(Excerpts from a dataset)
+++

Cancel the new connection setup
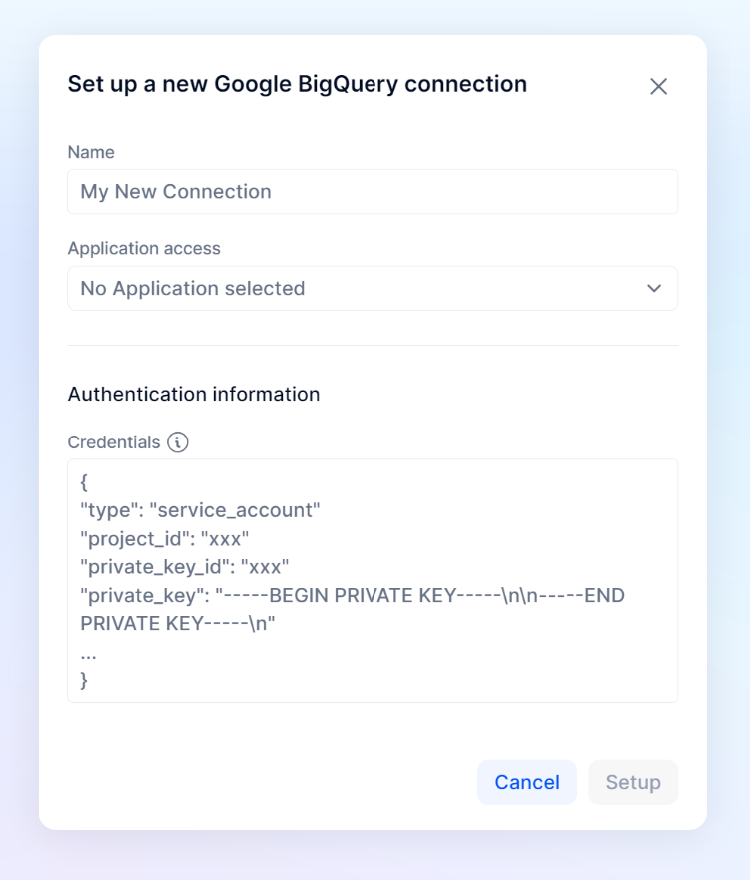This screenshot has height=880, width=750. click(527, 782)
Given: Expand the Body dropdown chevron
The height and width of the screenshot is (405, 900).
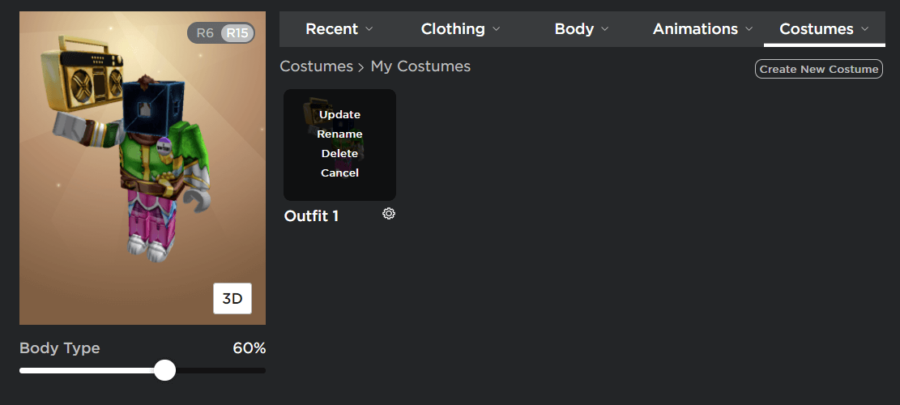Looking at the screenshot, I should pos(605,29).
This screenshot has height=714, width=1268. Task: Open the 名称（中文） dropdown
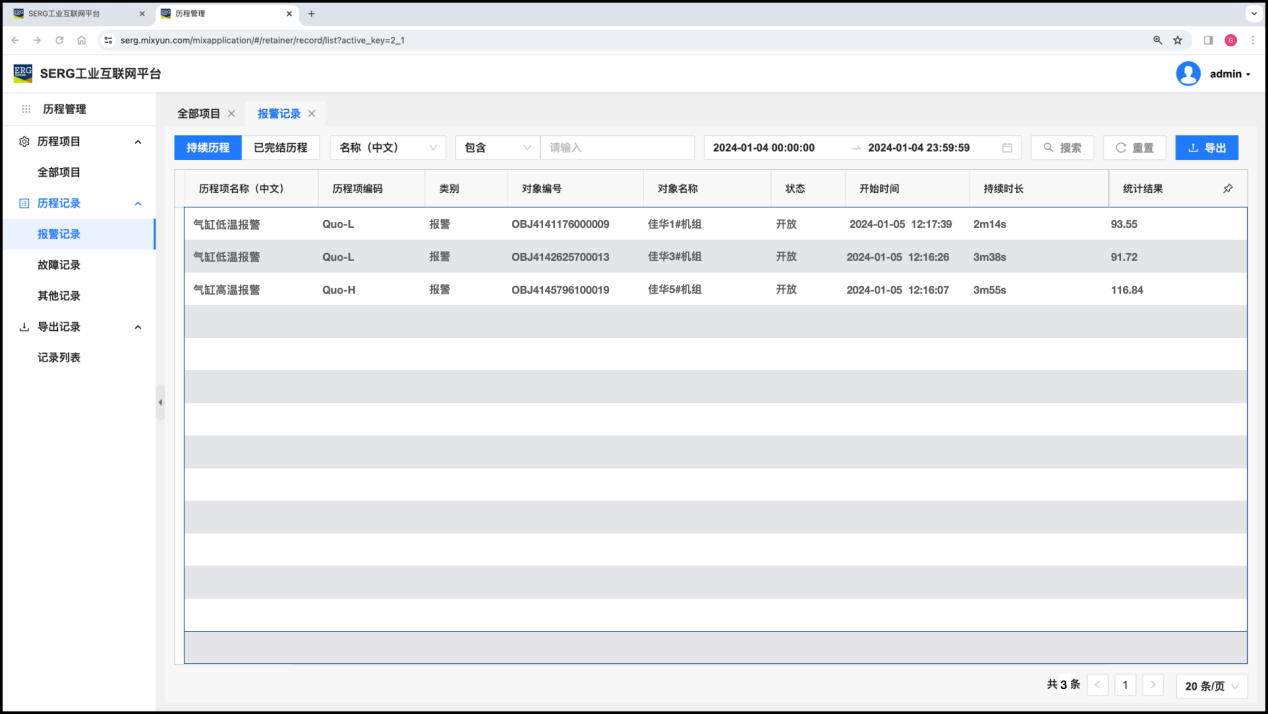pyautogui.click(x=388, y=148)
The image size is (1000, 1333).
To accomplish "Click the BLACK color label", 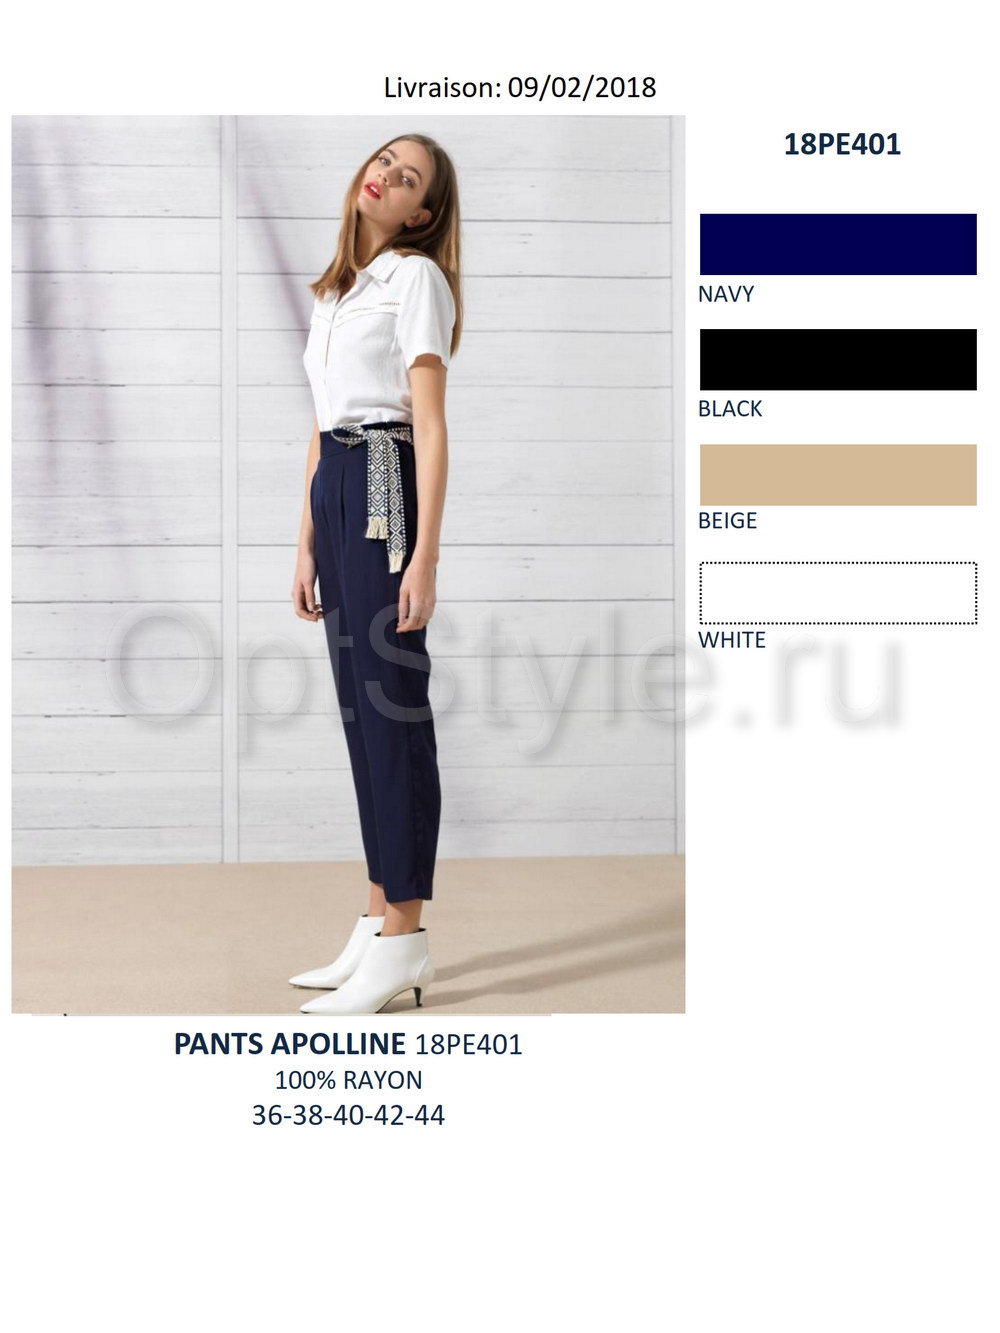I will 730,408.
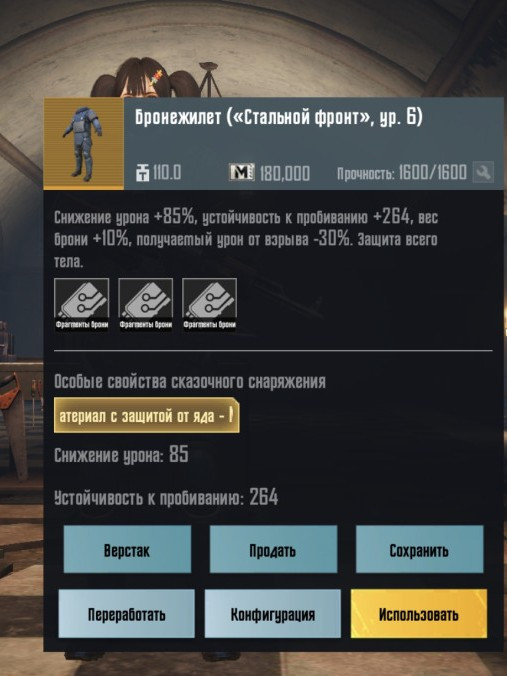Click the second armor fragments slot icon
Viewport: 507px width, 676px height.
coord(146,304)

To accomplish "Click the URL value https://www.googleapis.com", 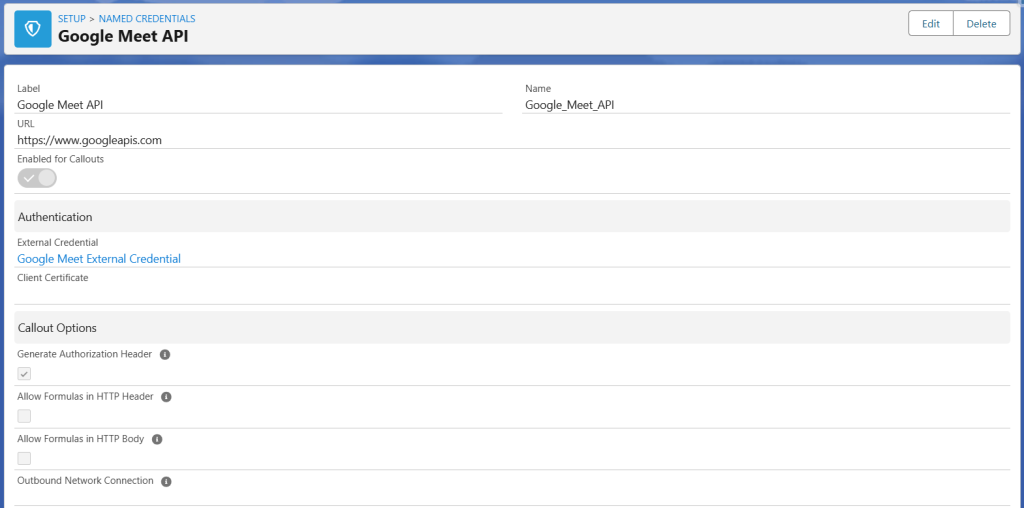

+++

**ASSIGNED TASK:**
For this exercise, set down the lines in the entries above from the one with "Given: Expand the Body dropdown chevron" through the one with "The image size is (1000, 1333)." exactly as written, without any pictures.

**TASK RESPONSE:**
Given: Expand the Body dropdown chevron
The height and width of the screenshot is (405, 900).
Looking at the screenshot, I should pos(605,29).
This screenshot has height=714, width=1268. Task: Open the 名称（中文） dropdown
pyautogui.click(x=388, y=148)
The image size is (1000, 1333).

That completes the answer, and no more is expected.